The staff was powered by a couple of breakout performances from a couple of experienced arms in Jimmy Nelson and Chase Anderson. Nelson was a top prospect coming up through Milwaukee’s system but just could never seem to get things to click during his first three seasons in 2014-2016. Last year, though, things finally came together under the tutelage of Derek Johnson. The pitching coach helped Big Jimmy adjust his mechanics and shift his pitching arsenal to become less reliant on his fastball and incorporate more offspeed pitches. The results were undeniable - Nelson set a career-high in strikeout rate (10.2 K/9) and swinging strike rate (11.4%), slashed his walk rate (2.46 BB/9), while tossing 175.1 innings with a 3.49 ERA and 76 DRA-. He earned a ninth-place finish in NL Cy Young Award voting even though he wound up missing his final three or four starts after tearing his labrum while running the bases in early September. The injury required a major surgical procedure and Nelson isn’t expected back until June at the earliest, although the specific timeline has yet to be made clear.

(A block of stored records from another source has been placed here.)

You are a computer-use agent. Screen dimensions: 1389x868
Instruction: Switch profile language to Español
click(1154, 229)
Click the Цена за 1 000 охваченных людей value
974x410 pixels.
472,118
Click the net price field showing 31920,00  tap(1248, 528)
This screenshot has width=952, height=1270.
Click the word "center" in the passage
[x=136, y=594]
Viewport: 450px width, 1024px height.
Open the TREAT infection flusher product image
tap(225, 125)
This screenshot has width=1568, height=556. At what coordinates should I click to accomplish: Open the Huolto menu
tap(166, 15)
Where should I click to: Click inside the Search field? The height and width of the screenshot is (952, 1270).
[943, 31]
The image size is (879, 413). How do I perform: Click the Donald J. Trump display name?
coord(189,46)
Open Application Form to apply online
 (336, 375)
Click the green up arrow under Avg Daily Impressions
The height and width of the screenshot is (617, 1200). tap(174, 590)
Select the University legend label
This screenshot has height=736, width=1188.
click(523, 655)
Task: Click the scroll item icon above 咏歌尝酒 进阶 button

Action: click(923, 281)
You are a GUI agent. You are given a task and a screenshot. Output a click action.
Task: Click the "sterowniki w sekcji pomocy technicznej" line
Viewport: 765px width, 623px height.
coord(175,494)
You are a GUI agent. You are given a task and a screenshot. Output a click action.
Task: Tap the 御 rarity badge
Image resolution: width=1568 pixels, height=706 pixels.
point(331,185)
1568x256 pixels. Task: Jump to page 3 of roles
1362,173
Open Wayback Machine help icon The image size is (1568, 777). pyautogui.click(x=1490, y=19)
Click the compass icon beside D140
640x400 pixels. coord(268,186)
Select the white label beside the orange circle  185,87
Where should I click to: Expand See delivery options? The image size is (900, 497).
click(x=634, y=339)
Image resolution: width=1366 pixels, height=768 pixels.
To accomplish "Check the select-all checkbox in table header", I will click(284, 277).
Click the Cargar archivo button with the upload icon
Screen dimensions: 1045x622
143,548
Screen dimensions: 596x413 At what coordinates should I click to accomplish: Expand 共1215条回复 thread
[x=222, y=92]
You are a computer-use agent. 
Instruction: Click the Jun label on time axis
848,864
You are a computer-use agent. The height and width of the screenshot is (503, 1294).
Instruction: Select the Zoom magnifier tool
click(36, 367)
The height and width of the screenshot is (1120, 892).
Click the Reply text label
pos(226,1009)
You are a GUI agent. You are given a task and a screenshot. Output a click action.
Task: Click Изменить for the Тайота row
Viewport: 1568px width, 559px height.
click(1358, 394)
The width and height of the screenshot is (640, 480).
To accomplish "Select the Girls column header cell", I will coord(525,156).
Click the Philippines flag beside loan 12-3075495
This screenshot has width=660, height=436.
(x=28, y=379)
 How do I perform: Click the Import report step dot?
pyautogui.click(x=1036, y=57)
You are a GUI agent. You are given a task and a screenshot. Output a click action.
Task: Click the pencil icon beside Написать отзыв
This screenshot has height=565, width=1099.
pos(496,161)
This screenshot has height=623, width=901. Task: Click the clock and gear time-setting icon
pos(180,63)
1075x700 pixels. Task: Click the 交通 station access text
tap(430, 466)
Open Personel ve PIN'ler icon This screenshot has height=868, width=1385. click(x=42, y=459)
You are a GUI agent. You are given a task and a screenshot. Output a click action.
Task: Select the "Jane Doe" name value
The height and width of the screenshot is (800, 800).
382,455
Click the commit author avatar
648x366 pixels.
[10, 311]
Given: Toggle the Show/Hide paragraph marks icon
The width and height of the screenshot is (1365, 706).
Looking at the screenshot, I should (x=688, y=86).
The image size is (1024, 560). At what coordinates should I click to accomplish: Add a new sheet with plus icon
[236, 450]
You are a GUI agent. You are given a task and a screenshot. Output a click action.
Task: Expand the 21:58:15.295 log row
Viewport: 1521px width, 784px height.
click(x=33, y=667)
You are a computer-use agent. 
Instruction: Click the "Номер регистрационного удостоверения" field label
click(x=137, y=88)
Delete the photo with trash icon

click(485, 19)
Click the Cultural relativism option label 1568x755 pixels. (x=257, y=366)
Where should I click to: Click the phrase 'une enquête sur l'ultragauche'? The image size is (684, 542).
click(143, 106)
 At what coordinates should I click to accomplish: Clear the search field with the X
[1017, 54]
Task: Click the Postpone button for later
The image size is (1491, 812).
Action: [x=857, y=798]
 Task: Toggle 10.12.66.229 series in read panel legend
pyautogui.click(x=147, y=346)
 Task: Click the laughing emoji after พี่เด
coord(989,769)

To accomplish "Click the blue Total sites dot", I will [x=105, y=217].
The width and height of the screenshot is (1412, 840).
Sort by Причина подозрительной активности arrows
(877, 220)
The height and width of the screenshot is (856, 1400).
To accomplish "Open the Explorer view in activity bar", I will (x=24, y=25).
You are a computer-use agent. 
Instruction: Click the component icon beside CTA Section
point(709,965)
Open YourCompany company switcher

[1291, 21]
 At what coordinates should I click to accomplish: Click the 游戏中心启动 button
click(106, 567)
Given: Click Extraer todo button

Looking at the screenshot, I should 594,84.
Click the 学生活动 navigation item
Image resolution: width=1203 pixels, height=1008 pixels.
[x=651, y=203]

Like Nelson, Chase Anderson same some meaningful adjustments that led to his success in 2017. Chase had spent the first three seasons of his career - two in Arizona, one in Milwaukee - as more of a back-end type starter, posting ERAs in the 4.00-4.40 range. During the 2016-17 offseason, however, Anderson added several pounds of muscle and boosted his average fastball from the 90-92 MPH range to an average of 93+ MPH (touching as high as 96) last season. That, along with the incorporation of a cutter with his plus changeup and curveball, helped Anderson to achieve a 2.74 ERA across 141.1 innings. He’s only the sixth Brewers’ starter since the start of the millennium who has posted an ERA below 3.00 while pitching 100+ innings in a single season. His K-rate was a career-best (8.47 K/9) and he sliced his home run rate nearly in half from 2016 (0.82 HR/9 last season). DRA- (86) and FIP- (81) didn’t exactly line up with his ERA- of 62, but any way you slice it, Anderson was a well-above average starting pitcher when he was able to take the mound last season (he missed seven weeks with an oblique injury suffered while at the plate). Anderson’s performance was enough to convince Milwaukee to sign him to a two-year extension with two club options after the end of the season, which could potentially keep him in Milwaukee through 2021.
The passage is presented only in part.